This post was written by Yovhane Metcalfe, Ph.D., StrongMind’s Vice President of Education Innovation overseeing the research and development of StrongMind’s digital learning solution.
With an on-going global pandemic and civil unrest, social-emotional learning is a necessity in today’s classrooms – whether online or brick and mortar. Undoubtedly, students’ social-emotional wellbeing goes hand in hand with their academic success, but in practice, it’s rarely that simple. To better understand SEL in online and blended settings, we asked teachers from across the country what challenges they faced supporting their students’ social and emotional development online. Here’s what we learned from the 100 teachers who responded:
Not Enough Time (59%)
Meeting the “standard” of academic standards takes considerable time and effort so it’s not surprising that a lack of time was the biggest challenge teachers faced in being able to address SEL. Perhaps that’s why an overwhelming majority of teachers (72%) indicated they used only “informal lessons” on SEL in their regular teaching practice. Although most teachers (79%) indicated they “understand the perspectives of (their) students and can pay attention to their emotional cues in an online environment,” they still lack time or structure to address the various SEL needs that arise daily.

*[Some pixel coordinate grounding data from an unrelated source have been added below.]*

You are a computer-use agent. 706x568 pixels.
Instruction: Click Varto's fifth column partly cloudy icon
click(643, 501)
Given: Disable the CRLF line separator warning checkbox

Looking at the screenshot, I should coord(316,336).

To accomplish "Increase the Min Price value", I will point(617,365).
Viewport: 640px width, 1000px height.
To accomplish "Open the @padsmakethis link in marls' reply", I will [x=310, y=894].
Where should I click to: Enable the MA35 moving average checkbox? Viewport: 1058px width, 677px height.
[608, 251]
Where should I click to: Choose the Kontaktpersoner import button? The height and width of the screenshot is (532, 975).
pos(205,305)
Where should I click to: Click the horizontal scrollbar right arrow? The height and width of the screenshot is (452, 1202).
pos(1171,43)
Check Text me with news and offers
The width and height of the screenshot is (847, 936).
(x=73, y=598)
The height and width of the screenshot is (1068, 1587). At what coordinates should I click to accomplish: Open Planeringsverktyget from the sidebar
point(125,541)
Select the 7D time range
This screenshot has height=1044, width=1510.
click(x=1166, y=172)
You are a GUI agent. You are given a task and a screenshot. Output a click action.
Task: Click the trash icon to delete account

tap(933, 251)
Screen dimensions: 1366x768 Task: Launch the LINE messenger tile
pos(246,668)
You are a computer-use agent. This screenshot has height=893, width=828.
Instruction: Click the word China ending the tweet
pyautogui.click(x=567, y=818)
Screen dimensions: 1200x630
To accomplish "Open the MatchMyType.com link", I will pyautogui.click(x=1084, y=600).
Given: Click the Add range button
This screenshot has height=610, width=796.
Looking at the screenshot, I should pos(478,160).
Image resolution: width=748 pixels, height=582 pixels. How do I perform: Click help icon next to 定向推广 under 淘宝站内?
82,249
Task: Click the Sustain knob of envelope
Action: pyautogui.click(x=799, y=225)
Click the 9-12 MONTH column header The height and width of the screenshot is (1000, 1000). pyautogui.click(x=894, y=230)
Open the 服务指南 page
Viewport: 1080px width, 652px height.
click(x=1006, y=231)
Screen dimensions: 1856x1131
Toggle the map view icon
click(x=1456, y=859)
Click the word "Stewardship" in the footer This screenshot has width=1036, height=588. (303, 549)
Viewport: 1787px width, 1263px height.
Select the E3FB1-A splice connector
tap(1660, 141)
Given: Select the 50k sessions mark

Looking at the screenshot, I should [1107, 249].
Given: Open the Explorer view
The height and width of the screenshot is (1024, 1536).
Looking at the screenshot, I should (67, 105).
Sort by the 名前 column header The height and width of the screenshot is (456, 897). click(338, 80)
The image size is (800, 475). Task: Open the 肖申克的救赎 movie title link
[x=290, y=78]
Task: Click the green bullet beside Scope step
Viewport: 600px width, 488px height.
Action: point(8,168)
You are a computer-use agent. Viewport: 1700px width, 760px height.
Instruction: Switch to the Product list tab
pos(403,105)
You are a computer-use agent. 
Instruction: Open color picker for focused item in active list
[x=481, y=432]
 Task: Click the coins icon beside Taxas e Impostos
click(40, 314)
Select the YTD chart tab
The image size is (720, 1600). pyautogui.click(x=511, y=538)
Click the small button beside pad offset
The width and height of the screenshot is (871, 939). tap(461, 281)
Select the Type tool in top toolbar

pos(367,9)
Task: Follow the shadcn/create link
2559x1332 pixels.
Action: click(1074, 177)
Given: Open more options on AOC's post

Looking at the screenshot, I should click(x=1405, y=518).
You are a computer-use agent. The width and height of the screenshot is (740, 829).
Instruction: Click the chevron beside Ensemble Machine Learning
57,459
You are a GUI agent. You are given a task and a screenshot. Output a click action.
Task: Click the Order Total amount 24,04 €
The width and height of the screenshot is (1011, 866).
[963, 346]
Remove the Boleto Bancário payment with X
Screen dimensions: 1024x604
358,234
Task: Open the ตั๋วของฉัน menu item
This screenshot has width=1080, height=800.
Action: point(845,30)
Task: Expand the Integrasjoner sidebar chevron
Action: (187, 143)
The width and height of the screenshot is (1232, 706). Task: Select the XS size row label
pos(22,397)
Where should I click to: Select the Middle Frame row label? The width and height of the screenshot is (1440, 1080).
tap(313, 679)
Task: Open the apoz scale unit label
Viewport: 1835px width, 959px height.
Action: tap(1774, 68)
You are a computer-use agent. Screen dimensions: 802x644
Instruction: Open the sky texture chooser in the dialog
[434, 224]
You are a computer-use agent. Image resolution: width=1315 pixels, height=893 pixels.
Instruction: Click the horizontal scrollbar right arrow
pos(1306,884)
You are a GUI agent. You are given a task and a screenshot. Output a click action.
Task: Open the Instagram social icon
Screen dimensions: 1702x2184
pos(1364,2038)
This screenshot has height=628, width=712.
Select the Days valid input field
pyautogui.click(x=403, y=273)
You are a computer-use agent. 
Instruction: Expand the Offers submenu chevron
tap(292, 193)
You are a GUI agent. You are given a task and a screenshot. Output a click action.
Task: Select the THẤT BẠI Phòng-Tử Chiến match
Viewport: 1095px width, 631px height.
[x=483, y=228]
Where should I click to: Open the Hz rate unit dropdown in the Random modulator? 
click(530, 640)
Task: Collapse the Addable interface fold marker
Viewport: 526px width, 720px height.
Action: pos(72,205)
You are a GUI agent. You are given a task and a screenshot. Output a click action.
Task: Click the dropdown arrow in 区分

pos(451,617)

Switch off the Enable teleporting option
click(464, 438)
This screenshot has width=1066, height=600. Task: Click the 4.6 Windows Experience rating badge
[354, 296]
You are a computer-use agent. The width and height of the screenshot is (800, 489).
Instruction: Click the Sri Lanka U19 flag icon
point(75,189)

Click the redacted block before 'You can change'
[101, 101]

Most teachers (80%) want to improve their ability to teach SEL, but there are simply not enough hours in the school day let alone the PD calendar.
Not enough social-emotional learning curriculum or programs (55%)
Without enough time to adapt traditional “stand and deliver” SEL curricula and programs to the online environment, the second biggest challenge online teachers identified was a lack of SEL curriculum or programs. So, it makes sense that less than a third of online teachers (31%) included formal SEL curricula in their normal teaching practice.
Similar to how we leverage technology to teach traditional academic standards, we should expect technology to magnify a teacher’s impact and personalize student learning of SEL. An effective SEL strategy must also ensure continuity of learning across different environments, particularly as schools address safety concerns brought on by COVID-19.
Lack of support from families of students (51%)
Although 63% of online teachers affirmed their school culture supports the social-emotional development of students, the majority of respondents perceived lackluster support from parents as a challenge. This differs greatly from other research (not specifically of online teachers or parents) that shows strong parental support for SEL in schools.
A lack of support from families could be based on a variety of factors: general unfamiliarity with SEL, fear of unwanted indoctrination, or perhaps the inability to reinforce SEL at home. Regardless of the possible reasons, parents always deserve to know what their students are learning and why. When talking to weary families, teachers and administrators can point to the countless studies demonstrating the practical and academic benefits in addition to the practicality of SEL standards adopted by their state (if applicable).
Need more professional development or training (47%)
The unique skillset needed for effective teaching in an online environment doesn’t just apply to the traditional academic subjects. In fact, almost half of teachers we surveyed identified a need for more SEL professional development or training. Even more telling, 84% of respondents agreed that all online teachers should receive specialized training to support the social and emotional wellbeing of their students online.
Of course, some concepts are just easier to teach face-to-face versus online. When asked, the majority of online teachers identified these specific social and emotional skills as the most difficult to cultivate online:
- Read social cues and respond constructively
- Develop an awareness of personal emotions
- Regulate emotions and behaviors by using thinking strategies that are consistent with brain development
Now more than ever, teachers will need professional development and support that reimagines how to model these skills for students without relying on dated sage-on-the-stage or one-size-fits-all methods.
Need more support from administrators (12%)
Compared to the majority of teachers who identified the lack of support from families as a challenge in supporting online students’ social and emotional development, only 12% of teachers identified a need for more support from administrators. Most teachers evidently feel that administrators are doing all they can to promote a meaningful and robust SEL culture. In fact, almost two-thirds (63%) of online teachers agreed their school culture supports SEL, indicating a significant disconnect between administrative support and school leaders’ ability to impact school culture.
Undoubtedly, administrators have a responsibility to address each one of the larger systemic challenges that teachers are experiencing with SEL in their classrooms. Administrators must help teachers find time in their busy day, provide formal yet flexible SEL curriculum and programs, engage support and buy-in from families, and prioritize the professional development teachers need to successfully deliver SEL in online or blended environments.
For any SEL strategy to truly prepare students for life, it must purposefully mitigate the real challenges teachers experience in the classroom or risk becoming just another competing priority. Regardless of whether we’re teacher, administrator, or family, we can each contribute to building an environment where students can develop the vital social and emotional skills needed to navigate the world and its craziness.